Texto proporcionado:
======
Por su parte, Lauro Olmo escribió La camisa, pieza que recrea el Madrid de 1960 en un barrio de chabolas y emigrantes. Otros autores fundamentales de esta corriente son:
- José María Rodríguez Méndez, con obras como Flor de otoño.
- José María Martín Recuerda, heredero de Lorca por su sensibilidad, quien destaca por el tratamiento de personajes como las prostitutas en Las arrecogías del beaterio de Santa María Egipciaca.
No obstante, la figura central de este periodo es Antonio Buero Vallejo.
Antonio Buero Vallejo: Obra y legado
La producción dramática de Buero Vallejo puede dividirse en tres vertientes principales:
- Teatro de crítica social: Analiza la sociedad española, exponiendo sus injusticias, mentiras y violencias. Su primera gran obra en este ámbito es Historia de una escalera, que retrata con eficacia la pobreza y la falta de horizontes de una colectividad atrapada en un mundo sin futuro.
- Teatro simbolista: A través de la ceguera, Buero simboliza las limitaciones humanas en su drama En la ardiente oscuridad.
- Dramas históricos: Obras donde el trasfondo histórico sirve como pretexto para reflexionar sobre la realidad contemporánea. Un ejemplo es Un soñador para el pueblo, ambientada en el siglo XVIII, que recrea el famoso motín de Esquilache.
Durante los años sesenta, Buero continuó combinando la crítica social con innovaciones técnicas en obras como La doble historia del doctor Valmy, una ácida visión de la tortura y la represión policial, y El tragaluz, una de sus piezas más aclamadas. El autor mantuvo su actividad creativa hasta el año 2000, siendo su última obra, Misión al pueblo desierto (1999), una pieza que quedó inconclusa.
======
Entradas extraídas:
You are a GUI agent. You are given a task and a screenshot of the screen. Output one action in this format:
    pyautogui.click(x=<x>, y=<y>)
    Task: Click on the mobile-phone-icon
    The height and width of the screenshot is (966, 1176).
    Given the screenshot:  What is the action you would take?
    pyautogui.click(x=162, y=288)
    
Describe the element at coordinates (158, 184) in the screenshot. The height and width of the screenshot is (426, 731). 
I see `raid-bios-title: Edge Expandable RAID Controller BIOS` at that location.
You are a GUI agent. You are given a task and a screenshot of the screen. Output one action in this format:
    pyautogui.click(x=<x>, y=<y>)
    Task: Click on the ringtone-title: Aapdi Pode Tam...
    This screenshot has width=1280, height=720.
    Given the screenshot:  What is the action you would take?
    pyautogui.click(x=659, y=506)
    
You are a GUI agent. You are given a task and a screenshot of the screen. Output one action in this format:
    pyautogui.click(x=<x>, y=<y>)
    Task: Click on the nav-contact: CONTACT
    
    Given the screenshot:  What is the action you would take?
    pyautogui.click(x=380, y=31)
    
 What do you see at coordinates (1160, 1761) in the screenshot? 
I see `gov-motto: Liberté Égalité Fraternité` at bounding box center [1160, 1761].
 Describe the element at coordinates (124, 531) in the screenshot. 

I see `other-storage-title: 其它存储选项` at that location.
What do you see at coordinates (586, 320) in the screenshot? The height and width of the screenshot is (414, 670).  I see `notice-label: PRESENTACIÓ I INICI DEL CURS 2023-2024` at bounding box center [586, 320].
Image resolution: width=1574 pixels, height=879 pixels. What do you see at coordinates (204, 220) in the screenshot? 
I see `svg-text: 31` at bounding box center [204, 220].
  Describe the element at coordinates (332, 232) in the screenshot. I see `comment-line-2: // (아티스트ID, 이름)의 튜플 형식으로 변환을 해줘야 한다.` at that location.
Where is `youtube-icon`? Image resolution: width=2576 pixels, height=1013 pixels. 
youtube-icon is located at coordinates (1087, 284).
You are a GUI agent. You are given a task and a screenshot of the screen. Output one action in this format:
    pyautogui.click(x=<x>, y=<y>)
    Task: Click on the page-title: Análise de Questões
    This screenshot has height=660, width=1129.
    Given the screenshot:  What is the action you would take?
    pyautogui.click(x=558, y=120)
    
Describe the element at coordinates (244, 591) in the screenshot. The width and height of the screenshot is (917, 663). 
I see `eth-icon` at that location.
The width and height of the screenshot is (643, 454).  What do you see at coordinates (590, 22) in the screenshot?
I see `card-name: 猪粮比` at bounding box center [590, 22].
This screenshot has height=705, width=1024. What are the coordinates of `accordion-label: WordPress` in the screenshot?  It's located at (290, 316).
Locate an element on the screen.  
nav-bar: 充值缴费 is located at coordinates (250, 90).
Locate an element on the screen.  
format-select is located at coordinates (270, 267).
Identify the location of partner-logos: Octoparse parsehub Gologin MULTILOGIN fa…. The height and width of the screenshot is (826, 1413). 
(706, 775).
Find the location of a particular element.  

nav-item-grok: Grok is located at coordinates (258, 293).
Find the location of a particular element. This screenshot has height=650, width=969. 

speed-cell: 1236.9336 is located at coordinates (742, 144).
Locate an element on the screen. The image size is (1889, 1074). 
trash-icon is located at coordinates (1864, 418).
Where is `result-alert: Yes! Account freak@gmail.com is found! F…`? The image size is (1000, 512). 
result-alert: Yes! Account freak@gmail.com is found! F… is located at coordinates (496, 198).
======
Tareas del ejercicio:
- a) Responde con brevedad, según el texto sobre teatro español:
(i) ¿Qué año de Madrid recrea La camisa, de Lauro Olmo?
(ii) ¿Qué simboliza Buero mediante la ceguera en En la ardiente oscuridad?
(iii) ¿Qué motín recrea Un soñador para el pueblo?
- b) Por favor, copia sin cambios del texto sobre teatro español el tramo desde "- José María Martín" hasta "Antonio Buero Vallejo.".

Resultados del ejercicio:
- a)
(i) 1960
(ii) Las limitaciones humanas
(iii) El motín de Esquilache

- b)
- José María Martín Recuerda, heredero de Lorca por su sensibilidad, quien destaca por el tratamiento de personajes como las prostitutas en Las arrecogías del beaterio de Santa María Egipciaca.
No obstante, la figura central de este periodo es Antonio Buero Vallejo.